▸ Reading text
═══

Thursday, November 30, 2006

Receiving the Day

I've come across these two quotes in my studying for my exam today. I share them with you because they just seemed too overwhelmingly beautiful for me to keep all to myself.

"We do not know that breathing can be communion with God. We do not realize that to eat can be to receive life from God in more than its physical sense. We forget that the world, its air or its food cannot by themselves bring life, but only as they are received and accepted for God's sake, in God and as bearers of the divine gift of life. By themselves they can produce only the appearance of life." -Alexander Schmemann

"This applies to the [gift of the] present time as to manna: one must gather it each day, without ever being able to store it up or to amass it as far as to dispense with receiving as a gift. The manna of time thus becomes daily for us. . . .The Christian names her bread 'daily bread' first because she receives the daily itself as bread, a food whose daily reception -- as a gift -- no reserve will spare." -Jean-Luc Marion

And so, may we experience this day as gift--for God's sake. Amen.

Wednesday, November 29, 2006

One Foot in Front of the Other

...and soon you'll be heading out the door!

I'm digging in this morning to a full day and evening of studying as I prepare for the very last step of my Comprehensive Exams--the oral exam. (Every time I use the phrase, I have images of dentists peering into my gaping mouth looking for stray words about Foucault or aesthetics or ritual theory. Creepy.)

The task before me today is to flesh out the parts that I wrote about over the past year. To review my notes, page through the books again, to delve into the "more" of what I've already said. I feel confident that what I wrote is good. What I feel nervous about are questions that will push beyond what I wrote.

But I figure if I jump into the pond today (How many metaphors have I mixed in this one posting? Good grief.) and simply immerse myself in everything again, then I'll have something to say.

The morning here is brisk and spectacularly beautiful. The sun is flooding the living room and kitchen through our big front window. The cat is warming himself in the sun's fullness in the best sphinx pose he can muster. It was 60 degrees in the apartment when I got up this morning, but the heater, along with the sun, have toasted the air comfortably. I've had yummy oatmeal for breakfast and some wonderful Irish Breakfast Tea from Adagio. The Monk left the house singing. All of these suggest that the next 48 hours or so will be possible.

Prayers for focus, calm, memory, and clarity are deeply appreciated.

Tuesday, November 28, 2006

Been There, Done That

I'm slowly getting caught up on all the blogs I used to read regularly but had to quit while I finished my exams. I came across this fun meme on Lorna's blog from way back in October. Thought it would be fun to give it a whirl. The things I've done are marked in bold.

01. Bought everyone in the bar a drink
02. Swam with wild dolphins
03. Climbed a mountain (Mt McLoughlin in Oregon. Boy, did I regret my smoker's lungs then!)

═══

Saved entries

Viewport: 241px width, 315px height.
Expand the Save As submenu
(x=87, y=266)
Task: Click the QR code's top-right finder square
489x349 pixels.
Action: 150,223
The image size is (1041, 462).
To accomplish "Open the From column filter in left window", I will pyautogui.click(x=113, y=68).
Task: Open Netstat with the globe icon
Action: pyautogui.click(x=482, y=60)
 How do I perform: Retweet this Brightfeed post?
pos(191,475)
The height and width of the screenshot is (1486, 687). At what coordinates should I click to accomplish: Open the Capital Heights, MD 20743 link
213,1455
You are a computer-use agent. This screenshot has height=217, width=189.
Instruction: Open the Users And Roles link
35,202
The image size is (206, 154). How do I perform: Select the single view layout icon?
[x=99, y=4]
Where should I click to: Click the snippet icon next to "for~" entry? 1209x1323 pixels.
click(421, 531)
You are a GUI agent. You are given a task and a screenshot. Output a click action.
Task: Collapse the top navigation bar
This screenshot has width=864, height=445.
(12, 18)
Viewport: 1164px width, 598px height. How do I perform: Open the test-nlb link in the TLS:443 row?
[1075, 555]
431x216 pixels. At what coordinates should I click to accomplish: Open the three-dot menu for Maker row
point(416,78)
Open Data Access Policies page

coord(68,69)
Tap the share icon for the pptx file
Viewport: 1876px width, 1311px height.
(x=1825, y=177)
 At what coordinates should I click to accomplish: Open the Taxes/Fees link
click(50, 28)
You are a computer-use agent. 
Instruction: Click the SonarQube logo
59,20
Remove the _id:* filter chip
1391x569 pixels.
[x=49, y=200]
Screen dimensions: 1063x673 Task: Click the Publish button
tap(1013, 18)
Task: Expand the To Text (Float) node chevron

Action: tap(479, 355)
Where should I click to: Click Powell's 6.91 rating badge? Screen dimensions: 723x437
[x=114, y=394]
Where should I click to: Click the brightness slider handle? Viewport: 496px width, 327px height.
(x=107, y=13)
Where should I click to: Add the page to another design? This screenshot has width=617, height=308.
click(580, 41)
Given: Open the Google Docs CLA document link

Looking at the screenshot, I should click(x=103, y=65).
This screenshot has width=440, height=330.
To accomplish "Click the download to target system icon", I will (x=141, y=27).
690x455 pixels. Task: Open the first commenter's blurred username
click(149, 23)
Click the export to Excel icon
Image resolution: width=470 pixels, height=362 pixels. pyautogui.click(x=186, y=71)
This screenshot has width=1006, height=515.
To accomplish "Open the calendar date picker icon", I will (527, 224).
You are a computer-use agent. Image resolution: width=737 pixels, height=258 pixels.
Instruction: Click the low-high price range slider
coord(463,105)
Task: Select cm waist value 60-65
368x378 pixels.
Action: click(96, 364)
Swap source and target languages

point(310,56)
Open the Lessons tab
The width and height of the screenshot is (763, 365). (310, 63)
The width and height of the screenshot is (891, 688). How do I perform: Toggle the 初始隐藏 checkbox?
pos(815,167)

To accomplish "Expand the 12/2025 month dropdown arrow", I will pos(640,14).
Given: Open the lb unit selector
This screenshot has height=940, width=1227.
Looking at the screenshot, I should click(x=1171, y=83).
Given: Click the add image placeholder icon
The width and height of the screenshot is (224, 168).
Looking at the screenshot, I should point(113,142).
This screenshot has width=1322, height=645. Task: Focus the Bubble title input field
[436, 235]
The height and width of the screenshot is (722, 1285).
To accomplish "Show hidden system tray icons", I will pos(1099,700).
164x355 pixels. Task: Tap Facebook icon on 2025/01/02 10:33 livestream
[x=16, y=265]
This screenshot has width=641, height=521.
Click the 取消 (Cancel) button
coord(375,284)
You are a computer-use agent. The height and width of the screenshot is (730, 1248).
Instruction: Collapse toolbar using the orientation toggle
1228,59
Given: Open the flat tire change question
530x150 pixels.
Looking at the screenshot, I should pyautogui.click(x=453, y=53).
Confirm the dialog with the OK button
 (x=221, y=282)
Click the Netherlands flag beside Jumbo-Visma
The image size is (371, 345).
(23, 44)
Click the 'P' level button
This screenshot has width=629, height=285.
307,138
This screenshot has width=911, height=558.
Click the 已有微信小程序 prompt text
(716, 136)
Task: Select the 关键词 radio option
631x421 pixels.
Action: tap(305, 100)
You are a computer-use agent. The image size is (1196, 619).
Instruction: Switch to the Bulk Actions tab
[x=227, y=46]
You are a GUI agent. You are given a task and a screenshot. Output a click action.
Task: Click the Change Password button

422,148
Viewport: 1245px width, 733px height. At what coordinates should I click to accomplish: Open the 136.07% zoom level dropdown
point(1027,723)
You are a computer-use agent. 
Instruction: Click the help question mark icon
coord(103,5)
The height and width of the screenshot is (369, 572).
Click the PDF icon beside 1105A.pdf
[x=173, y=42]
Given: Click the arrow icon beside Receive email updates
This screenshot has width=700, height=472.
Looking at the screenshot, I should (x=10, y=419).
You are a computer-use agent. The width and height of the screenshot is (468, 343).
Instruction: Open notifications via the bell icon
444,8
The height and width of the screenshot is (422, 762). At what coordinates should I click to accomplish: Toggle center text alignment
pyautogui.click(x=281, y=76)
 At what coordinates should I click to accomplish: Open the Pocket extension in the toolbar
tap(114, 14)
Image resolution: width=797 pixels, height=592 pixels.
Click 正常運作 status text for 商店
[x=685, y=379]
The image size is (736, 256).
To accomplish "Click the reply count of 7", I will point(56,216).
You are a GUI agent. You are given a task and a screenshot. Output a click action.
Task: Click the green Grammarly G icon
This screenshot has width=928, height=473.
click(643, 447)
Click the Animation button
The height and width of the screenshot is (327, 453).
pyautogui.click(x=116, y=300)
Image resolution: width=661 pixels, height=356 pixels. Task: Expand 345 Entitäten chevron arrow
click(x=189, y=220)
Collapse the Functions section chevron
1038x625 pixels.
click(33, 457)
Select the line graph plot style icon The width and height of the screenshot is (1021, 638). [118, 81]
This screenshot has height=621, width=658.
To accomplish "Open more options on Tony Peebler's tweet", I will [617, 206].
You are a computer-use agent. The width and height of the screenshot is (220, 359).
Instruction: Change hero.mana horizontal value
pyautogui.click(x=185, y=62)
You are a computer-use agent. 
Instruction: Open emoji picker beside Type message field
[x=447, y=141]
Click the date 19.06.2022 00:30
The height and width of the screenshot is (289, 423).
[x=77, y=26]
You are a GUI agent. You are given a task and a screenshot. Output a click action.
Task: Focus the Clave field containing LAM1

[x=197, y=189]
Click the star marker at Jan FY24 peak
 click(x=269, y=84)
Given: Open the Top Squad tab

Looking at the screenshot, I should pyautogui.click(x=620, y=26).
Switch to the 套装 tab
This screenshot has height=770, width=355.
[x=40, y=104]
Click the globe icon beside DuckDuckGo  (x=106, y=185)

═══

▸ Problems to solve
1. Format the saved entries as a JSON list of strings, one string per line and no blank lines, running from the first line of the entries to the line with "[1075, 555]".
2. Can you resume the blog posts from exam week after their last line?

▸ Responses to the tasks
1.
[
  "Viewport: 241px width, 315px height.",
  "Expand the Save As submenu",
  "(x=87, y=266)",
  "Task: Click the QR code's top-right finder square",
  "489x349 pixels.",
  "Action: 150,223",
  "The image size is (1041, 462).",
  "To accomplish \"Open the From column filter in left window\", I will pyautogui.click(x=113, y=68).",
  "Task: Open Netstat with the globe icon",
  "Action: pyautogui.click(x=482, y=60)",
  " How do I perform: Retweet this Brightfeed post?",
  "pos(191,475)",
  "The height and width of the screenshot is (1486, 687). At what coordinates should I click to accomplish: Open the Capital Heights, MD 20743 link",
  "213,1455",
  "You are a computer-use agent. This screenshot has height=217, width=189.",
  "Instruction: Open the Users And Roles link",
  "35,202",
  "The image size is (206, 154). How do I perform: Select the single view layout icon?",
  "[x=99, y=4]",
  "Where should I click to: Click the snippet icon next to \"for~\" entry? 1209x1323 pixels.",
  "click(421, 531)",
  "You are a GUI agent. You are given a task and a screenshot. Output a click action.",
  "Task: Collapse the top navigation bar",
  "This screenshot has width=864, height=445.",
  "(12, 18)",
  "Viewport: 1164px width, 598px height. How do I perform: Open the test-nlb link in the TLS:443 row?",
  "[1075, 555]"
]

2.
04. Taken a Ferrari for a test drive
05. Been inside the Great Pyramid
06. Held a tarantula (uhhh, no!)
07. Taken a candlelit bath with someone
08. Said “I love you’ and meant it!
09. Hugged a tree
10. Bungee jumped
11. Visited Paris (well, I saw the sunrise in Paris from the airport window on a brief layover on my way to Italy. But I figure since it was the sunrise it counts...)
12. Watched a lightning storm at sea
13. Stayed up all night long and saw the sun rise
14. Seen the Northern Lights (in Beach Haven, NJ of all places!!! I had no idea what they were. I thought it was the end of the world. I was 20 years old and I'm ashamed to admit that I immediately repented of all my liberal beliefs in hopes that it would save me in the last minute. Pathetic.)
15. Gone to a huge sports game (World Series Game 4, 1993, Blue Jays v. Phillies in Philadelphia; Phillies lost.)
16. Walked the stairs to the top of the leaning Tower of Pisa (Okay, didn't walk to the top. They don't let you anymore. But I did stand right next to it.)
17. Grown and eaten your own vegetables (Well, I helped plant cucumbers one summer.)
18. Touched an iceberg
19. Slept under the stars (Absolutely! More than once!!!)
20. Changed a baby’s diaper (Absolutely...more than once...)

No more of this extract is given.